As a McDonald's all-American in 2007, Patterson chose between some of the nation's top programs. As he was narrowing the schools he considered -- the list at one time featured Kentucky, Florida and Duke, among others -- then-West Virginia coach John Beilein left for Michigan. By the time Bob Huggins was hired, Patterson favored Kentucky.

"I called," Huggins said, "but it was too far down the road."

Some of West Virginia's veteran players such as senior forward Wellington Smith and fourth-year junior guard Joe Mazzulla remember Patterson visiting Morgantown and the hype associated with him. Smith believes Patterson would have been perfect for the Mountaineers.

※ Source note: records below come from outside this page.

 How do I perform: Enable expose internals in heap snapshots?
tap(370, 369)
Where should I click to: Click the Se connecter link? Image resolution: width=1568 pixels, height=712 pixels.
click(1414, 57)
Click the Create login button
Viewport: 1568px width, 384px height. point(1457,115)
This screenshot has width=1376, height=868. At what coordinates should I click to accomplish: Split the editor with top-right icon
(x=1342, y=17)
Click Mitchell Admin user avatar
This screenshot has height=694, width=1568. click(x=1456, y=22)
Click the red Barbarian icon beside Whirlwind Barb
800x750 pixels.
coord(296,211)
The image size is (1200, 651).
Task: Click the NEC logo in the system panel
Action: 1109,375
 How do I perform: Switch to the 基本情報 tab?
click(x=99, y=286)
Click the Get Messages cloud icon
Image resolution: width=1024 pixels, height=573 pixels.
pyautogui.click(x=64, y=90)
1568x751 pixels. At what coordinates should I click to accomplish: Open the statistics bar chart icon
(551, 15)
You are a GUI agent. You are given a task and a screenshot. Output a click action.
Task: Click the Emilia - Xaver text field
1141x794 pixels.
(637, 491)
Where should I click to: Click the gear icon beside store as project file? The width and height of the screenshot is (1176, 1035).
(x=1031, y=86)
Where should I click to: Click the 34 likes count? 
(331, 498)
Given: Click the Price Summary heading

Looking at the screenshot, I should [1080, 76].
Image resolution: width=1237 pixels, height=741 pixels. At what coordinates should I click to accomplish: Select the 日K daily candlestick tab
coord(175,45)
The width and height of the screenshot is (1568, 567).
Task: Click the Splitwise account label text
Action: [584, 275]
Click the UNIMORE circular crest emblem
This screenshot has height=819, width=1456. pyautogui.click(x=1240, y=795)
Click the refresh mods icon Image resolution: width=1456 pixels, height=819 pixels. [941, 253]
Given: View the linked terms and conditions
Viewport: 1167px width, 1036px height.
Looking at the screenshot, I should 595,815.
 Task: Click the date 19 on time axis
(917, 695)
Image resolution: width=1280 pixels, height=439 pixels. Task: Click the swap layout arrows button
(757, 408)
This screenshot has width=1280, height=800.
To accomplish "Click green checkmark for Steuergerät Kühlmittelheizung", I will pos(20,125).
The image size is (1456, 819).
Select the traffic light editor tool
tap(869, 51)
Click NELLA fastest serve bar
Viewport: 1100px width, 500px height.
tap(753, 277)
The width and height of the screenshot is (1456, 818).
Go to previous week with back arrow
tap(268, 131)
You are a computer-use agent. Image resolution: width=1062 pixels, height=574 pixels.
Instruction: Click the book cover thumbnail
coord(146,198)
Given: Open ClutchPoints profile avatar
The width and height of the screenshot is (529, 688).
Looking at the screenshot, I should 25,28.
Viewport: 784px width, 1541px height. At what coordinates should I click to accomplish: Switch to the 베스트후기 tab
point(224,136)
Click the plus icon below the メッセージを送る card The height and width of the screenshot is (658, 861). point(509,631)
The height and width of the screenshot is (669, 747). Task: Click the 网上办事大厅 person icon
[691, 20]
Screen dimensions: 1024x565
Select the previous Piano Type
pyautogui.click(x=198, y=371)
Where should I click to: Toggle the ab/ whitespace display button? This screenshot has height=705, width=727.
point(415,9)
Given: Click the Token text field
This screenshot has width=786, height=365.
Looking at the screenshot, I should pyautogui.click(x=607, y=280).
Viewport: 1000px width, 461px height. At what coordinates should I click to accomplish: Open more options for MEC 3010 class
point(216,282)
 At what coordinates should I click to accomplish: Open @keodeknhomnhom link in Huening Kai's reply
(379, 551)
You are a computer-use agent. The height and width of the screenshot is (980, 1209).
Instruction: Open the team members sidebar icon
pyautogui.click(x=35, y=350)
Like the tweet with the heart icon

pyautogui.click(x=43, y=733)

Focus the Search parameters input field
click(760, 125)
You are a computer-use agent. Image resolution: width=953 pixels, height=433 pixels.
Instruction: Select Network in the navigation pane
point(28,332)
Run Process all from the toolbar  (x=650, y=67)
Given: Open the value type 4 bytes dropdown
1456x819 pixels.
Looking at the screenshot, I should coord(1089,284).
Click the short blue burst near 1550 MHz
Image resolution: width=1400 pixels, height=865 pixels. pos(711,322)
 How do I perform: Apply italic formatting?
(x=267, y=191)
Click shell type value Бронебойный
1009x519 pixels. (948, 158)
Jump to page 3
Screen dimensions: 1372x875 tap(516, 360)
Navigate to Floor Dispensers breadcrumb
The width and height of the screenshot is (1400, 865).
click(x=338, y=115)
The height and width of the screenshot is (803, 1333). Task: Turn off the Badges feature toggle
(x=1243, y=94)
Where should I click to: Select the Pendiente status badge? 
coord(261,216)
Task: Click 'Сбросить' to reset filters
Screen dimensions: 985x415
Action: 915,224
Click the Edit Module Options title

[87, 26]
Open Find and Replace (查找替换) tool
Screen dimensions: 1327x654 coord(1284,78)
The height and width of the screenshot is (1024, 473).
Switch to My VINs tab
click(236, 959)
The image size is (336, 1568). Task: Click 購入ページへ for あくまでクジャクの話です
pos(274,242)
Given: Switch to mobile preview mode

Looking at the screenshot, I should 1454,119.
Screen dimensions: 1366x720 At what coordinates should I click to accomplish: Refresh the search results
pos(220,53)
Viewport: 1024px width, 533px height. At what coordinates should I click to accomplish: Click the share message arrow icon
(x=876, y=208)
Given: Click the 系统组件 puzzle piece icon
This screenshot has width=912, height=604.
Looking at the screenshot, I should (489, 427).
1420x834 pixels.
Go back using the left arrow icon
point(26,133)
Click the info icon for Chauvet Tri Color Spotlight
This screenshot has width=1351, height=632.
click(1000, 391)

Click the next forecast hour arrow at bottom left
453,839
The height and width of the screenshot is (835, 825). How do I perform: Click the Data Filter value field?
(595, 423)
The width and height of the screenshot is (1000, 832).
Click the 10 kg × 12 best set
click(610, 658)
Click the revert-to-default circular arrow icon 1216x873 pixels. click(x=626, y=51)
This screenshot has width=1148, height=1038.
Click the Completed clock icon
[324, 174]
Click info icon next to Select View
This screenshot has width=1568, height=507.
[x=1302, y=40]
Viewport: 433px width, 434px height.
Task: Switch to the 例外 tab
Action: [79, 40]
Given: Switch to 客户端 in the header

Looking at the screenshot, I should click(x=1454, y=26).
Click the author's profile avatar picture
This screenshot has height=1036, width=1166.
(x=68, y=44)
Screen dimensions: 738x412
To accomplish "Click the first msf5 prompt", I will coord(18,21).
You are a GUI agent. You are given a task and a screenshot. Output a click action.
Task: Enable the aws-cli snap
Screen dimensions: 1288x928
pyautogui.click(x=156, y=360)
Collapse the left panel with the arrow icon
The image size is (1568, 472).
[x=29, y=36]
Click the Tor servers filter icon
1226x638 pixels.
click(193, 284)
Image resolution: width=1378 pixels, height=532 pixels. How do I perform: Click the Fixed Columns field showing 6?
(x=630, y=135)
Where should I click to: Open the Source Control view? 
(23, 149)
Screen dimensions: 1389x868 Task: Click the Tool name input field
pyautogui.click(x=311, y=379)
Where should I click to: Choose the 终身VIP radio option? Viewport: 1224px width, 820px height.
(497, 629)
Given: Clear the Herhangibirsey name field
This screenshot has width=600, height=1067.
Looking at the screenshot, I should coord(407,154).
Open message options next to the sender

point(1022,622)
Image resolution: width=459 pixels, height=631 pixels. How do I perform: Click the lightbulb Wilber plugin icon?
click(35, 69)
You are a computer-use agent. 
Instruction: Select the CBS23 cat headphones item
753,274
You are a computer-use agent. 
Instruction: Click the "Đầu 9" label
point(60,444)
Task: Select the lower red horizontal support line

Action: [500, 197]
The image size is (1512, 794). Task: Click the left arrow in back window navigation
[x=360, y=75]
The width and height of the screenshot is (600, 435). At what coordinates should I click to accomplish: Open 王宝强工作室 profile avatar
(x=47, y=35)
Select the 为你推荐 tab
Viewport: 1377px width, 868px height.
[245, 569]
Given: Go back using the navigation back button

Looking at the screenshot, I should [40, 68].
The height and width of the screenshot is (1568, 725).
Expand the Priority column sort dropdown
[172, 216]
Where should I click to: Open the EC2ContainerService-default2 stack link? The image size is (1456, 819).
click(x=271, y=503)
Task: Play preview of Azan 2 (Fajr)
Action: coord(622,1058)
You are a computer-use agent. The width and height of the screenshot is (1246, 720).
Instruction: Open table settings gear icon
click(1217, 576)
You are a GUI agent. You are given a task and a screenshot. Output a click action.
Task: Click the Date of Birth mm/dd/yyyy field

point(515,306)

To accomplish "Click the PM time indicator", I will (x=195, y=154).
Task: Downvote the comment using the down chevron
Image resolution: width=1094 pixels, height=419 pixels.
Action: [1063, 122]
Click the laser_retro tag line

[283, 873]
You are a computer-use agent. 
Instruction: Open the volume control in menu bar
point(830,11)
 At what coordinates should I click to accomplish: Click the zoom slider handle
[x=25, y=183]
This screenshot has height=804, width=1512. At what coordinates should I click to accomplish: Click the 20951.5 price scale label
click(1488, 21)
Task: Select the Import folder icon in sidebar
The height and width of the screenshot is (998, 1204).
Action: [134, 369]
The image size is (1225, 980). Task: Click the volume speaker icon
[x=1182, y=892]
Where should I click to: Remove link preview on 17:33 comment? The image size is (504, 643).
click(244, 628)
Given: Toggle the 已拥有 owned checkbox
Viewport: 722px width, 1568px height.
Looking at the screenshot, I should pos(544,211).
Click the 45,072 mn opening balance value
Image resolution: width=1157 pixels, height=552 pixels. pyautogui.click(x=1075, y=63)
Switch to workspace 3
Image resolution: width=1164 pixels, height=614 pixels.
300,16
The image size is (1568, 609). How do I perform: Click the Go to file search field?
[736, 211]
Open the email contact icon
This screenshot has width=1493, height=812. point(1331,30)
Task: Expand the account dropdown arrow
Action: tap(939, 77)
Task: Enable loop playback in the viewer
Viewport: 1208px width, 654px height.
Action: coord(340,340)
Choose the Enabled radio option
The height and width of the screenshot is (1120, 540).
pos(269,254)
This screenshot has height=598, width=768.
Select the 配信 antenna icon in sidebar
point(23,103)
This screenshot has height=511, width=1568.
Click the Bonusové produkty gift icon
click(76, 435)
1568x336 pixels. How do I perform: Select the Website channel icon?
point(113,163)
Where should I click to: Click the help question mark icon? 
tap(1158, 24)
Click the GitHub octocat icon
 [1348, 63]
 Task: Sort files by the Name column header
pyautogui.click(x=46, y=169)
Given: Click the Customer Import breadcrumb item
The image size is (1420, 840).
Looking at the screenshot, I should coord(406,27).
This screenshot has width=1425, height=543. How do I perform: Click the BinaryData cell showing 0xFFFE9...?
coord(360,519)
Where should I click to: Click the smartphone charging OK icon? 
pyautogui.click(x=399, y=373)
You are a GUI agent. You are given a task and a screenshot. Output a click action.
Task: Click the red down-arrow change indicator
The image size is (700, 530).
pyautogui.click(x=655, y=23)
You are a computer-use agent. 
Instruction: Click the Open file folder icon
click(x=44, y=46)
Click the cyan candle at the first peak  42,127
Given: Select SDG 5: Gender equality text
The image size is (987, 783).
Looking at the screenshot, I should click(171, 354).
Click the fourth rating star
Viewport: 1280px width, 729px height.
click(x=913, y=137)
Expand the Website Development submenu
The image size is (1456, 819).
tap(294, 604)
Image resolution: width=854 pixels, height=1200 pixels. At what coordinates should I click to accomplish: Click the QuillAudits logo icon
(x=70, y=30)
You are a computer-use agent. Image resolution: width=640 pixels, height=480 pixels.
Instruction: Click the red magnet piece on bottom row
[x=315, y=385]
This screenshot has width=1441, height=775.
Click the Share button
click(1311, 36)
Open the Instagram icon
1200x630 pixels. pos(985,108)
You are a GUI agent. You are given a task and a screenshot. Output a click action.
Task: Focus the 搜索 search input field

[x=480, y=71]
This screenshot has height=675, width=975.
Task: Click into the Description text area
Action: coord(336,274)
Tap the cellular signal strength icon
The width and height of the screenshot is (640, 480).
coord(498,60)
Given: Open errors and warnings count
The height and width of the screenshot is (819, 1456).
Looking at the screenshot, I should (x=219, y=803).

Instead, Patterson went to Kentucky, where he starred for two seasons under former coach Billy Gillispie but never won an NCAA tournament game. He had career averages of 17.3 points and 8.6 rebounds per game and considered leaving Kentucky for the NBA following last season.

After the Wildcats hired John Calipari last March, Patterson told Calipari he was returning to Kentucky for three reasons: to graduate in three years, to play in the NCAA tournament and to play in Calipari's system.

"I really try not to think if Gillispie had still been here or had any other coach got the job, would I still be here," Patterson said, when asked if he would have returned if the new coach was not Calipari. "I just know that he got the job and I came."

By returning to Kentucky, Patterson needed to accept not only a different coach and playing style, but almost an entirely different team. Calipari brought a decorated recruiting class that included point guard John Wall and center DeMarcus Cousins, two of the best players in the country. Patterson was no longer the top attraction.

He also needed to play on the perimeter in Calipari's offense. At 6 feet 9 and 235 pounds, Patterson was an interior player the past two seasons. On the first day of preseason practice, he worked with the guards and not the big men. He's attempted 65 three-pointers this season after shooting only four in the previous two years.

His statistics have dropped -- Patterson averages 14.5 points and 7.3 rebounds per game this season -- but Calipari suggests he's a better NBA draft prospect. He pointed to a recent conversation with Washington Wizards assistant coach Randy Wittman, whom Calipari said raved about Patterson's versatility.

"He could have come back and said, 'This is my team and I'm shooting all the balls, I decided to come back,' " Calipari said. "Well, guess what he does? He scores less points, gets less rebounds and his stock has gone through the roof."

Kentucky defeated West Virginia last season, and Patterson had 15 points and 10 rebounds. But Saturday's game will be vastly more important, as the Mountaineers will be playing for their first trip to the Final Four since 1959 against a team led in part by the player who got away.

"The tradition and the history here at Kentucky is a lot different, just because of the national championships, all-Americans, Elite Eights, Sweet 16s, Final Fours and SEC championships," Patterson said. "That's the only difference. Kentucky's got a lot more wins and a lot more history. But the passion, the fans' interactions with the team, the fans traveling for the team, the support -- that's all the same. They have just as crazy fans as we do here at Kentucky."